Model overview
This is a pretrained model built on GPT-SoVITS, a speech synthesis framework that combines a GPT (Generative Pre-trained Transformer) model with SoVITS voice conversion technology. With only a small amount of sample audio, it can produce high-quality voice cloning and text-to-speech output.
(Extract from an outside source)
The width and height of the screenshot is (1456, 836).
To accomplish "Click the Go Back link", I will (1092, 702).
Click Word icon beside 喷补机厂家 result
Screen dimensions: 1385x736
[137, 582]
For training, a single recording of Xu Silong speaking live was used. The audio was cleaned up with noise reduction, then segmented before training on an NVIDIA GeForce RTX 4090.
Included files
The release contains two files:
虚似龙-e10.ckpt虚似龙_e4_s32.pth
虚似龙-e10.ckpt
- File type: CKPT
- File size: 148 MB (155,312,957 bytes)
- SHA256:
AC74F39FDC648BF09FDCC34B7262E201B892715A1D0EF654EE5A986318704017
虚似龙_e4_s32.pth
- File type: PTH
- File size: 81.0 MB (85,007,879 bytes)
- SHA256:
3C3ADF3C717B9DE0EF2676359C775B899B51F82FCC6B25F666F82235C4CBB648
Running it locally
If you have a graphics card at home and already know your way around AI models, you can download the files and run the model locally just for fun.
Base project
The model is based on the GPT-SoVITS project by RVC-Boss.